# Intro and assistance with Faema S1 Carisma



## 2 a Day (Jul 29, 2020)

Good afternoon to all,

I recently moved to the UK, from SA, and was appalled by the lack of good coffee shops. There are 2-3 in Cambridge that are worth a mention, but for the most part - disappointing. I therefore decided to buy a second hand Carisma and go on a short barista course. I have a few close friends that are roasters, back in SA, so have always been close to the coffee culture. It was not until i bought my own machine, almost a year ago, that i realised how many variables there are in producing 'Nirvana'. I restrict myself to a maximum of 3 shots per day, and have only recently started venturing onto other roasts. I figured that i should at least try to consistently deliver a great expresso, 9/10 times before changing to another bean.

The Carisma has been a great machine, in my opinion though, it could do with a larger boiler. I find that steam power for micro frothing could be found wanting if temperature is turned down a degree or two. I've also come across a thermometer that one could add to the E61 head to ensure your group head temperature is spot on - a bit steep at £60, but i think to could be a worthy addition.

■ ■ ■ ■ ■

-- EXERCISE REQUIREMENTS --
- a) Render the entries as a numbered list, starting at the line containing "The width and" and running through the end of the entries, omitting blank lines. Leave out the pictures.
- b) Write the next part of the forum post about the Faema S1 Carisma, picking up after its last sentence.
The forum post and the entries are unrelated material.

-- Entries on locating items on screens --
■ ■ ■ ■ ■

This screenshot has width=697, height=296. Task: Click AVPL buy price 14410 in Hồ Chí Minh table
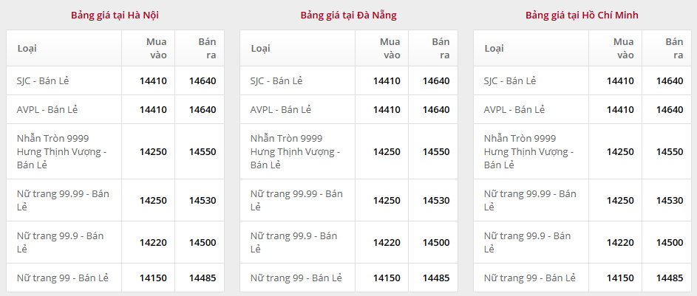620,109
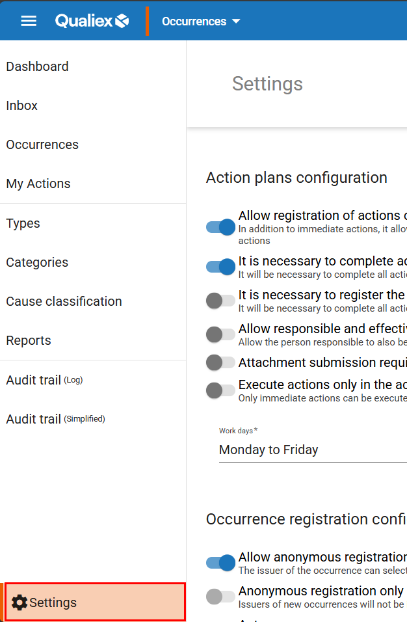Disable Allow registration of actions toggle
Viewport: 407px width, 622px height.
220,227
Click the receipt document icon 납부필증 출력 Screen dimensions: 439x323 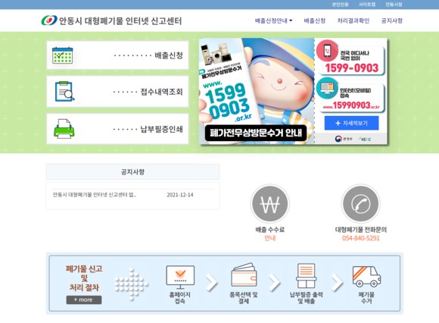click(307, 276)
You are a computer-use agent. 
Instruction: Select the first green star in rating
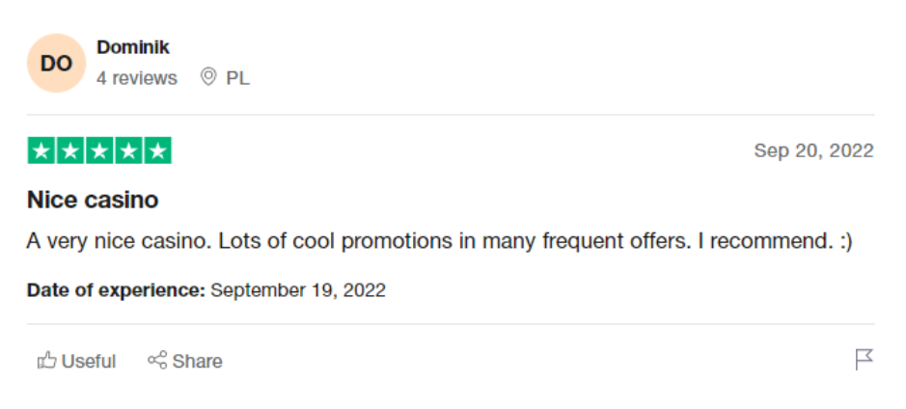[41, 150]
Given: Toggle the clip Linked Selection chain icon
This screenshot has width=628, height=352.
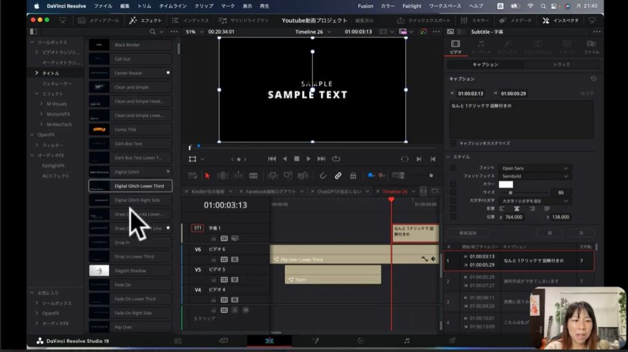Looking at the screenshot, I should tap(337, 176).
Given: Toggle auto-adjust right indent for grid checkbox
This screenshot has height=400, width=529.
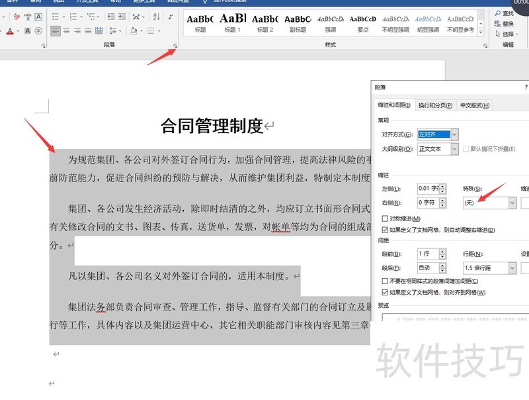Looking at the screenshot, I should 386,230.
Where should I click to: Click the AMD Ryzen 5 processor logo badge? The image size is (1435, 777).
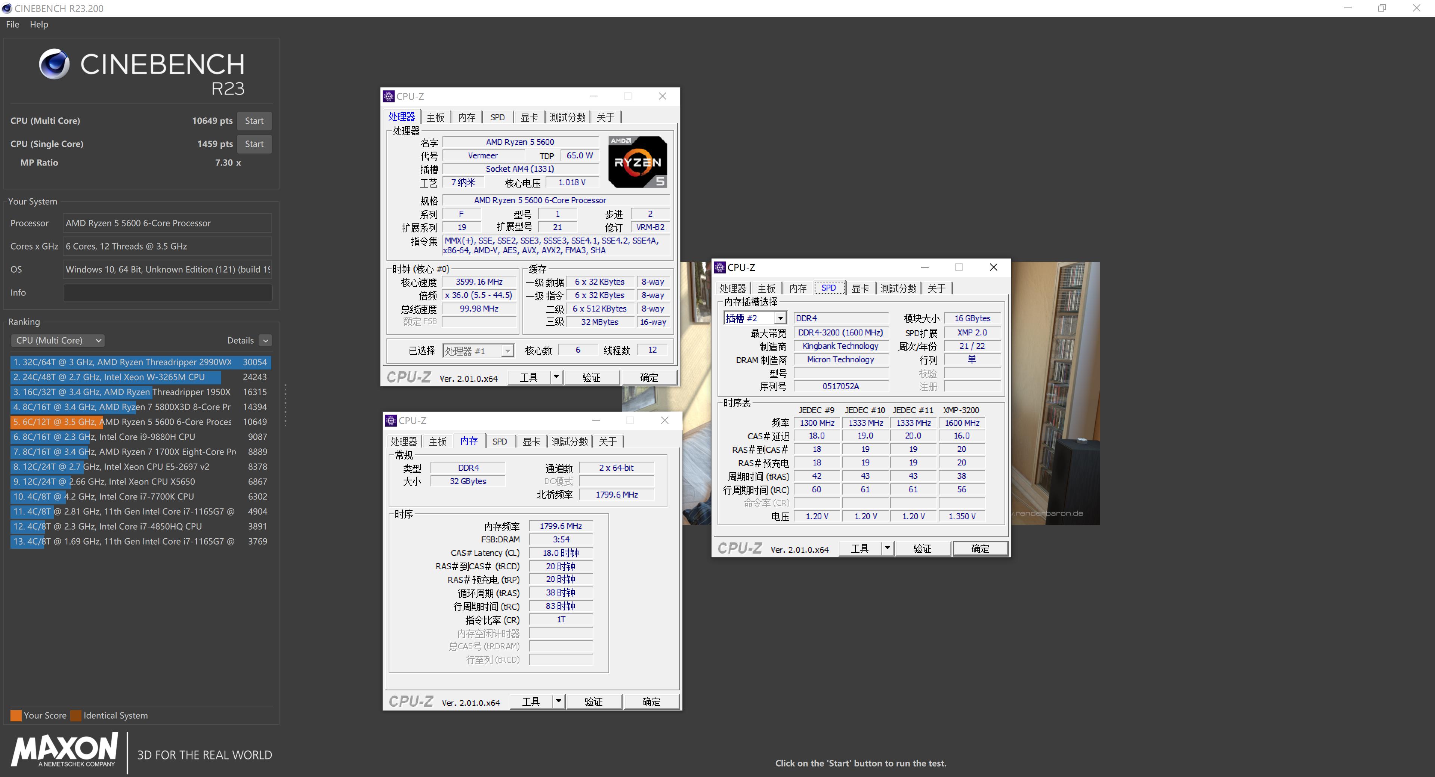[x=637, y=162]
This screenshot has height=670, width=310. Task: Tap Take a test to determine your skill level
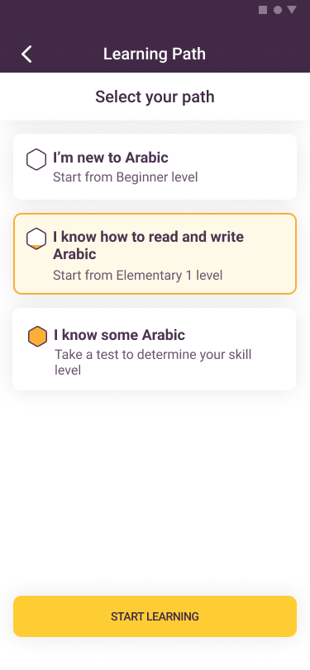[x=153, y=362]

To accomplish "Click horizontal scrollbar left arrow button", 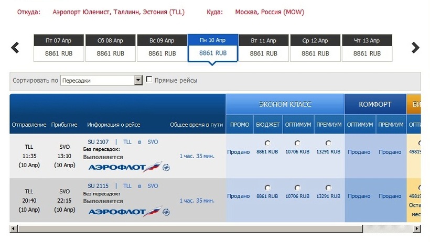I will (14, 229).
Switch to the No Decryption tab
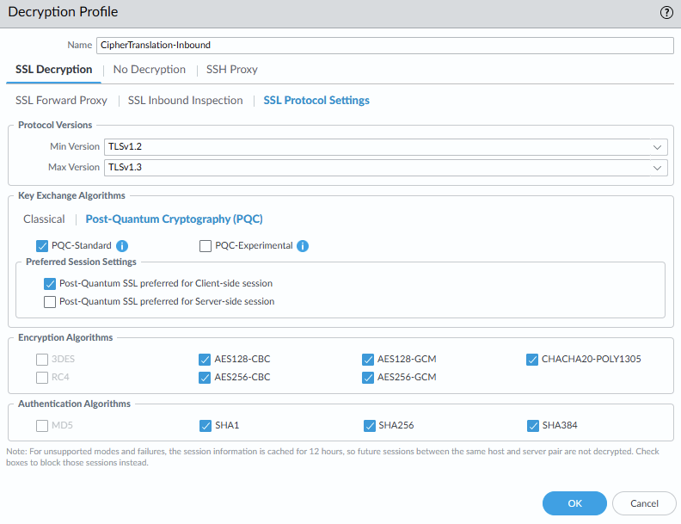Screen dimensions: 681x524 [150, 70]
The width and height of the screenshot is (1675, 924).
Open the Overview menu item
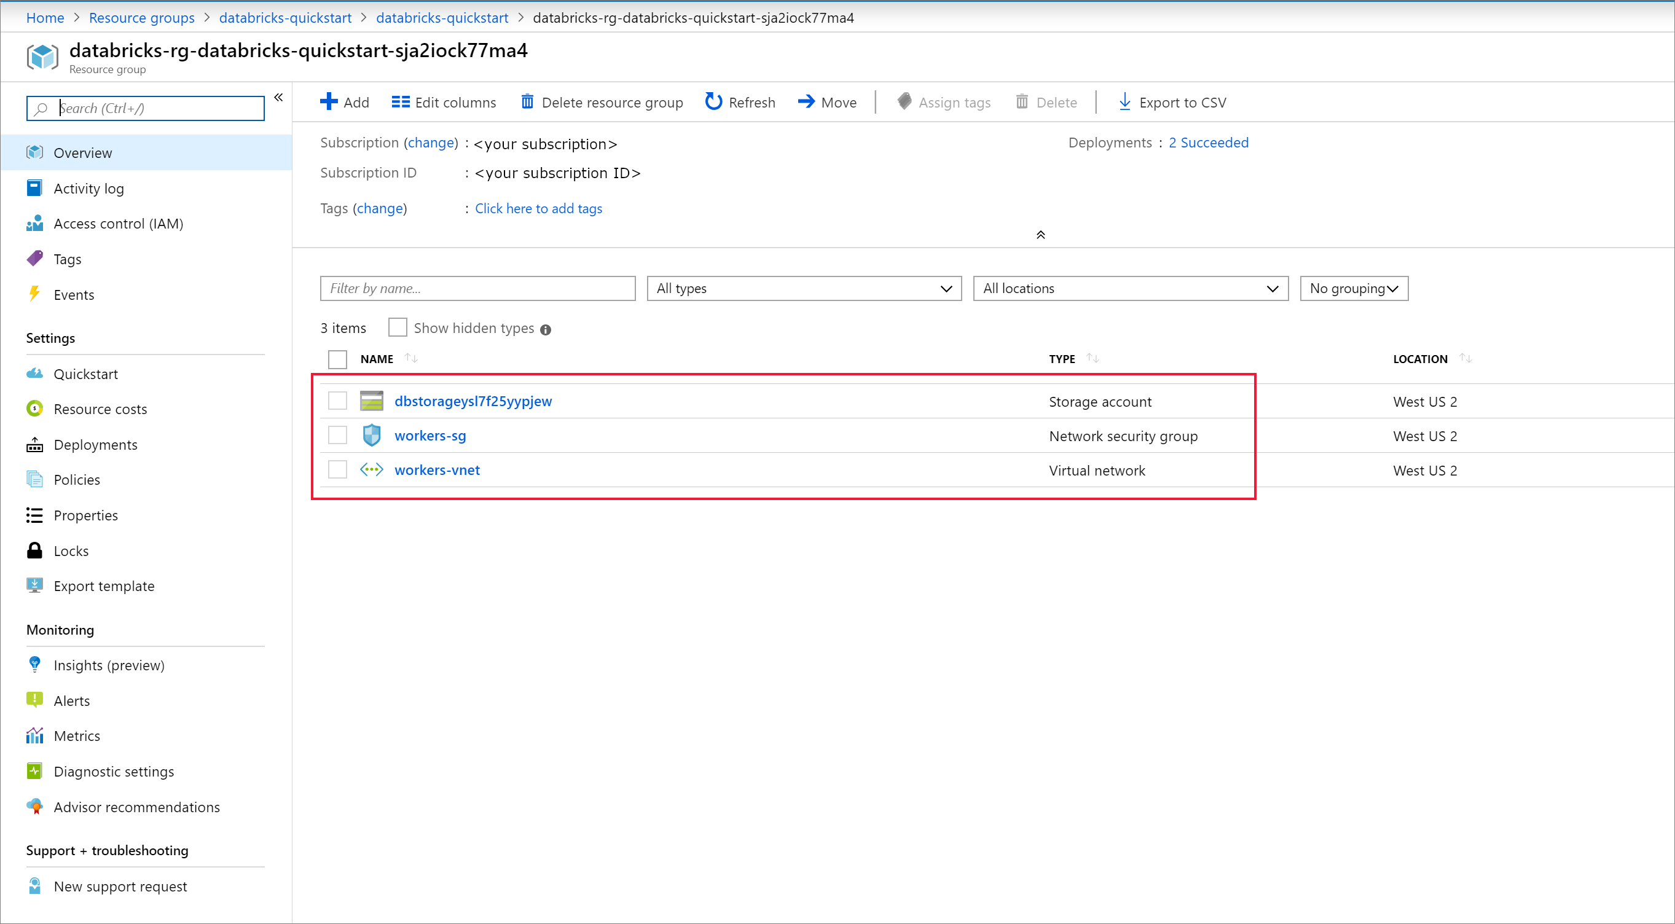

■ ■ ■ ■ ■

-- TASK RESULTS --
- a)
1. The width and height of the screenshot is (1675, 924).
2. Open the Overview menu item

- b)
I've started having minor issues with the machine (Leaks) here and there and noticed that there's scale build up. I am convinced that the boiler needs to be cleaned. I approached a repairer down the road who wants to charge me £400 to service the boiler...... I see this as a great opportunity for me to get to know the machine and it's inner workings. Can anyone please recommend where i can get gasket sets and an anti-vac valve along with a few hoses and plastic y joints (brittle)?

I've tried a crowd in Hatfield, Mulmar, but after numerous messages and e-mail, i don't seem to be getting any response.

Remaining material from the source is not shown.